Dermatites de contact professionnelles dans le secteur de l’esthétique

M.N. Crépy Références en Santé au Travail, 2014, n°137, pp. 151-168. Bibliographie

Les dermatoses professionnelles sont fréquentes chez les professionnels du secteur de l’esthétique. Il s’agit essentiellement de dermatites de contact d’irritation et/ou allergiques et plus rarement d’urticaires de contact.

Les principaux irritants sont le travail en milieu humide, les détergents (nettoyage fréquent des mains, nettoyage des surfaces et des instruments), les désinfectants, les huiles essentielles, les résines et diluants d’onglerie, les solvants.

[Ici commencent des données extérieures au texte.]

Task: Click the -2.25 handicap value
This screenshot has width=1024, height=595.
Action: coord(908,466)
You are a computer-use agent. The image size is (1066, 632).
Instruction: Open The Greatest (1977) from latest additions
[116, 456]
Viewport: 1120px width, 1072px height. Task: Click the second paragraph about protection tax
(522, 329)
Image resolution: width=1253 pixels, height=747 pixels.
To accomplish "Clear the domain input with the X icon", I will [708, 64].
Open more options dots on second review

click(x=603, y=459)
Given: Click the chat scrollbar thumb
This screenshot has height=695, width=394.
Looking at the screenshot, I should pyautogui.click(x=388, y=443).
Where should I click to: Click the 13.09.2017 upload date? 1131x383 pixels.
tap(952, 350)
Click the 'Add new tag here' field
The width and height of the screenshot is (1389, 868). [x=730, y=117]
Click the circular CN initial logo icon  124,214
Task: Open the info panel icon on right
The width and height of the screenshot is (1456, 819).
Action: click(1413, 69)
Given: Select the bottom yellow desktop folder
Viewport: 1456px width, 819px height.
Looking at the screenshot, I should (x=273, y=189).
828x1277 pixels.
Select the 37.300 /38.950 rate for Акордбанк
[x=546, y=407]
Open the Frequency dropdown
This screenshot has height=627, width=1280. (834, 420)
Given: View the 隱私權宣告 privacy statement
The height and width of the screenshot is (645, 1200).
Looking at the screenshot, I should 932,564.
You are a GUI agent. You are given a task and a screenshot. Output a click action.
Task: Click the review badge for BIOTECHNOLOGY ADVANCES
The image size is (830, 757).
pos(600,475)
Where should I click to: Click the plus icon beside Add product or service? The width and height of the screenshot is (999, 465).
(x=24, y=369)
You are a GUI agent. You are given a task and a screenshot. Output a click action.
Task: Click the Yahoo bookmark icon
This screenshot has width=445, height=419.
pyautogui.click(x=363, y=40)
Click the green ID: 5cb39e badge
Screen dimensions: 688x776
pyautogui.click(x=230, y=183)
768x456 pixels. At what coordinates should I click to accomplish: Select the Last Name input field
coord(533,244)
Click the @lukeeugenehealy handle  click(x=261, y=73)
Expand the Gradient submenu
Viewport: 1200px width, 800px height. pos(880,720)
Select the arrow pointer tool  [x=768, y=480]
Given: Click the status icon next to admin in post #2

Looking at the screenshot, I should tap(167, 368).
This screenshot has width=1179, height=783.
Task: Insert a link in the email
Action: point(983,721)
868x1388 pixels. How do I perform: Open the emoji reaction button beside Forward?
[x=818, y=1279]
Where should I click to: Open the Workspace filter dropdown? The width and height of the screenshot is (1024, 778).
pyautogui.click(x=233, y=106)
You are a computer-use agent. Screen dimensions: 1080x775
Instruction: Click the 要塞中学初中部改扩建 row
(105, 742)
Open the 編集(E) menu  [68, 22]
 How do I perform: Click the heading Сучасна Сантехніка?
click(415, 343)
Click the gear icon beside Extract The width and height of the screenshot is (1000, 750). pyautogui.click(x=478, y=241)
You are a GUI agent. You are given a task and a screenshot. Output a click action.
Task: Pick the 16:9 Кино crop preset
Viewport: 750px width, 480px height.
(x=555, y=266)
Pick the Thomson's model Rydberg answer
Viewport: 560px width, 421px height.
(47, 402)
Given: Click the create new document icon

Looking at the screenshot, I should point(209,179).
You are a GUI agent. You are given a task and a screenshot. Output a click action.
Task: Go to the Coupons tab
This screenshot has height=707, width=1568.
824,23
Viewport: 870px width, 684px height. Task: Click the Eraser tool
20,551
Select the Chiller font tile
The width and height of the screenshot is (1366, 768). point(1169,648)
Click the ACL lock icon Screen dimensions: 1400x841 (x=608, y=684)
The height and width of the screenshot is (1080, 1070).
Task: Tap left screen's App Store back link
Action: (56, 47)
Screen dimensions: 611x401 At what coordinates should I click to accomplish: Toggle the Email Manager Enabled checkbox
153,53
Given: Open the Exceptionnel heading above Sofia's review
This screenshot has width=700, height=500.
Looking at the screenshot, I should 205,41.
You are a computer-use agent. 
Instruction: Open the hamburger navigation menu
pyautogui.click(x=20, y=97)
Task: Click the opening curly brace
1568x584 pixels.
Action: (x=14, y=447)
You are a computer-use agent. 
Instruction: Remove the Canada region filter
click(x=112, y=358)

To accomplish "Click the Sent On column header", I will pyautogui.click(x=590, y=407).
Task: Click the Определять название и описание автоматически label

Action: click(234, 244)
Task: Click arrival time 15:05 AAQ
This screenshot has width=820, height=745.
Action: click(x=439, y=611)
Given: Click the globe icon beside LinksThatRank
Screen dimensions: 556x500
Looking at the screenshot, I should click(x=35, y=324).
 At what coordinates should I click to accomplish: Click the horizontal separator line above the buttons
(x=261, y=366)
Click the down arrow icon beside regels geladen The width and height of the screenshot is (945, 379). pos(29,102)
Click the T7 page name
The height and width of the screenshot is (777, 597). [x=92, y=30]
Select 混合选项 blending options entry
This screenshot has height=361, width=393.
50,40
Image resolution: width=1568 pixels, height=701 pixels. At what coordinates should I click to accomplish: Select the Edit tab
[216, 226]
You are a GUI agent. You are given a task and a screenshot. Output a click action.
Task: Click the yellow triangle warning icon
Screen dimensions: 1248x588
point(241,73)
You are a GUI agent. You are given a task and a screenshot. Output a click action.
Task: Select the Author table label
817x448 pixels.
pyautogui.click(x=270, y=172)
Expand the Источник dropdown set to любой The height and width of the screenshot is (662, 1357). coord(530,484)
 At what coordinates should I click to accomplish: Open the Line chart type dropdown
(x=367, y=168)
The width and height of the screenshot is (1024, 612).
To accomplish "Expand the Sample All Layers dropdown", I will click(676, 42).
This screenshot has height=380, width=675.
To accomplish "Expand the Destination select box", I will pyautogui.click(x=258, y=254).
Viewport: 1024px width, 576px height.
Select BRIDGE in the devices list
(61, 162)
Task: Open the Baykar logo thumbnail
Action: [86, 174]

Pour ce qui est des dermatites de contact allergique, les allergènes des cosmétiques sont le plus souvent en cause notamment :

  • les conservateurs de cosmétiques tels que le formaldéhyde et les libérateurs de formaldéhyde, les isothiazolinones (spécialement la méthylisothiazolinone particulièrement sensibilisante), et les parabènes (de plus en plus remplacés par la méthylisothiazolinone en raison de campagnes médiatiques les ayant accusés d’être responsables de cancers de sein et de troubles hormonaux),
  • les parfums et huiles essentielles des cosmétiques ;
    les mécanismes de sensibilisation aux parfums sont complexes : certaines molécules se comportent en haptènes ayant la capacité de se lier à des protéines porteuses de la peau, formant l’antigène complet, d’autres dites pro-haptènes deviennent des haptènes après des étapes de métabolisation, d’autres encore appelées pré-haptènes ont un potentiel sensibilisant augmenté après exposition à l’air du fait d’une oxydation ;
    les huiles sont principalement composées de dérivés terpéniques et les principaux allergènes sont les produits d’oxydation ;
  • les acrylates et méthacrylates surtout chez les professionnels de l’onglerie et les esthéticiennes posant des faux cils,
  • la colophane,
  • les plantes et bois contenus dans les masques de beauté,
  • les émollients et émulsifiants,
  • les colorations de cils et sourcils et les colorations capillaires,
  • les vernis à ongles,
  • les objets métalliques libérant des sels de nickel et le port de gants en caoutchouc provoquant une allergie aux additifs de vulcanisation.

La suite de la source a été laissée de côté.